Один из тех, который обязан класть заряд в дуло, стоял, по глупости, пред отверстием орудия в то время, как должен был последовать выстрел, почему ядром и оторвало ему голову. По окончании погребения царь с солдатами возвратился в дом Лефорта, а за ним последовали все спутники, сопровождавшие тело покойника. Их уже ожидал готовый обед. Каждый из присутствующих в печальной одежде при погребении получил золотое кольцо, на котором были вырезаны день кончины генерала и изображение смерти. Едва вышел царь, как бояре тоже поспешно начали выходить, но сойдя несколько ступеней заметили, что царь возвращался, и тогда и все они вернулись с дом. Торопливым своим удалением заставили бояре подозревать, что они радовались смерти генерала, что так раздражило царя, что он гневно проговорил к главнейшим боярам: „Быть может, вы радуетесь его смерти? Его кончина большую принесла вам пользу? Почему расходитесь? Статься может, потому, что от большой радости не в состоянии долее притворно морщить лица и принимать печальный вид?“»

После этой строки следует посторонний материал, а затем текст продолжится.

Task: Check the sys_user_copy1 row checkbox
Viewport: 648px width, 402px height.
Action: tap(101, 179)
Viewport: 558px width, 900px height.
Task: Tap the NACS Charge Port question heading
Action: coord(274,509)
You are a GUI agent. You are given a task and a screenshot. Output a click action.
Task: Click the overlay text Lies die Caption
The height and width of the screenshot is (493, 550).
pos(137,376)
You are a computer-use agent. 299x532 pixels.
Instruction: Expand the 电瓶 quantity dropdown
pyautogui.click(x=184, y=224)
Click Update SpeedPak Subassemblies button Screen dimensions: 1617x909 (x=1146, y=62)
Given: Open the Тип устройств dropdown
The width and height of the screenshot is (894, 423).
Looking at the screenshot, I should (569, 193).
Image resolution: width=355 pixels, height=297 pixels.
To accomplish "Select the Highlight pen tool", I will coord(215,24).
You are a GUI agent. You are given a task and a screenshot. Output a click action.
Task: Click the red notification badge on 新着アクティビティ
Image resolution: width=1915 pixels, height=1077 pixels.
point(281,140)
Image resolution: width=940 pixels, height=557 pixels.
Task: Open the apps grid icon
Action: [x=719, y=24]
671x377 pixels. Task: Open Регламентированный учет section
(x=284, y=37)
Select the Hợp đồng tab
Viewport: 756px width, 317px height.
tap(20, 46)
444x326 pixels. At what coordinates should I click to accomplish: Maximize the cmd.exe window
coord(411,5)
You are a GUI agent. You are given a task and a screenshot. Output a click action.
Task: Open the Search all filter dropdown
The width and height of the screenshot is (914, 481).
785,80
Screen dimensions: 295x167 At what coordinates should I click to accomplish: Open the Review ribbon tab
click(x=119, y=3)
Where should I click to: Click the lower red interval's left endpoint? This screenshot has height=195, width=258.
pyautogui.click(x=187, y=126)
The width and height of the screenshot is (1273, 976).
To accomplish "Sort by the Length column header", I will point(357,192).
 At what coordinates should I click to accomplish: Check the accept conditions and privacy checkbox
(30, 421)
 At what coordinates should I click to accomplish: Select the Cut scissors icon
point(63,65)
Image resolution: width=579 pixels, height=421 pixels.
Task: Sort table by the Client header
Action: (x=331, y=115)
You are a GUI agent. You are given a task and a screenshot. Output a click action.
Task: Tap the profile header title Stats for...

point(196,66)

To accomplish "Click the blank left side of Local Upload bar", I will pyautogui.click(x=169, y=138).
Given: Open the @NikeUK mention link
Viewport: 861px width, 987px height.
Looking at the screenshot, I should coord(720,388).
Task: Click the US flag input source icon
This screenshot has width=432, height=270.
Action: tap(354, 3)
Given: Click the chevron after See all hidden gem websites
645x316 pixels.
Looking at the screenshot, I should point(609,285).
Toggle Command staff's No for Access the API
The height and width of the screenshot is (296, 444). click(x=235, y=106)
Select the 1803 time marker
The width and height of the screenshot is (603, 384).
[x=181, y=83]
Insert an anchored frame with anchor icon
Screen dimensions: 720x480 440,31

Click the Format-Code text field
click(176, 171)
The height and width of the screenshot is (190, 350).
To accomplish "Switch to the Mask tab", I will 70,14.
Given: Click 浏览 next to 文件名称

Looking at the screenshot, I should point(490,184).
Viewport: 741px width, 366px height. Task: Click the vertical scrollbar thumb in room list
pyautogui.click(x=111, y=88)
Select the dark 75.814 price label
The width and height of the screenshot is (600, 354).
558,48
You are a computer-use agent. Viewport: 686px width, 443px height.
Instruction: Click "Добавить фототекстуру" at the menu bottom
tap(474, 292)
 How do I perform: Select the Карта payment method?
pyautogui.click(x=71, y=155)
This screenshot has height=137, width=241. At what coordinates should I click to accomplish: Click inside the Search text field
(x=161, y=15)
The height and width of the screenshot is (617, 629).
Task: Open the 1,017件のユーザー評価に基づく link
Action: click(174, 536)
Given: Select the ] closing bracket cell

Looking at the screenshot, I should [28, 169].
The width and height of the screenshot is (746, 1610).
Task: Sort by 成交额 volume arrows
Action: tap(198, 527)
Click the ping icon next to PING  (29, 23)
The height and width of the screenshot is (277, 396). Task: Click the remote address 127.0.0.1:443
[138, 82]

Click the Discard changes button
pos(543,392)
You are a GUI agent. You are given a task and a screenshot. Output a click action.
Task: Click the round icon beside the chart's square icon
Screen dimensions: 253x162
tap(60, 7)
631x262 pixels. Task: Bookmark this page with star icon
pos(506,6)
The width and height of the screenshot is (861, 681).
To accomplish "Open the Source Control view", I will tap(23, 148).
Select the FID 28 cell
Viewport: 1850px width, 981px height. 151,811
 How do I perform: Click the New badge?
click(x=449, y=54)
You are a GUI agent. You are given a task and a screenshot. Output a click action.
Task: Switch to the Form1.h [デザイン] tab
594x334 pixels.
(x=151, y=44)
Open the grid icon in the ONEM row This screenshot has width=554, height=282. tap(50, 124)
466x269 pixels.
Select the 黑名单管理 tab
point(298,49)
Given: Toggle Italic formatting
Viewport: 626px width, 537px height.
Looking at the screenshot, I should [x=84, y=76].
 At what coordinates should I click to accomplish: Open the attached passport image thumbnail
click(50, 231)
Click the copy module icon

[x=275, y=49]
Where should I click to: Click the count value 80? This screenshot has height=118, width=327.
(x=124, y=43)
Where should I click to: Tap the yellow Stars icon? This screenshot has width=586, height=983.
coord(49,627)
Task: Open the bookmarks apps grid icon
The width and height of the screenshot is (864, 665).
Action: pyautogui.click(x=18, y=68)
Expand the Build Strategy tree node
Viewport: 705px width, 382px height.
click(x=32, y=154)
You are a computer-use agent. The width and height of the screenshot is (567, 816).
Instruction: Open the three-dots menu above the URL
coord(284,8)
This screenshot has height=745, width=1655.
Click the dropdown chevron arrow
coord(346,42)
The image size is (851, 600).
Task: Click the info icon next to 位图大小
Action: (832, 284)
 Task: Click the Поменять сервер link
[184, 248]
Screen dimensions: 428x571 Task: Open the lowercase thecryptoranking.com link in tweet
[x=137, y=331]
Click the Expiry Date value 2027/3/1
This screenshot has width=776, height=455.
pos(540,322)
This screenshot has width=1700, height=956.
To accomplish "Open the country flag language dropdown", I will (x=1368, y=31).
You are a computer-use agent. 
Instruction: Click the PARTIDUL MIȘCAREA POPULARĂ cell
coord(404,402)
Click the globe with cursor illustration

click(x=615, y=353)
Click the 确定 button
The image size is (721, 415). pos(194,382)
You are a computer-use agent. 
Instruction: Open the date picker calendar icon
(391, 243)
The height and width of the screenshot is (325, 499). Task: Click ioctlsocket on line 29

Смерть верного друга, приехавшего в Россию с Запада, была для Петра невосполнимой личной потерей. Жизнерадостный швейцарец направлял развитие своего юного друга и господина в пору его возмужания. Лефорт, неутомимый весельчак и гуляка, приучил юношу пить вино, танцевать, стрелять из лука; нашел ему любовницу и без устали изобретал все новые и новые буйные выходки, чтобы развлечь царя; сопровождал его в первых военных походах на Азов; уговорил Петра ехать в Европу и сам возглавил Великое посольство, в составе которого был и Петр Михайлов, и это долгое путешествие вдохновило царя на желание внедрить в России технические достижения и обычаи Запада. И вот, накануне крупнейшего из деяний Петра, двадцатилетней войны со Швецией, которой предстояло превратить неуравновешенного, увлекающегося молодого царя в великого императора-победителя, Лефорт умер.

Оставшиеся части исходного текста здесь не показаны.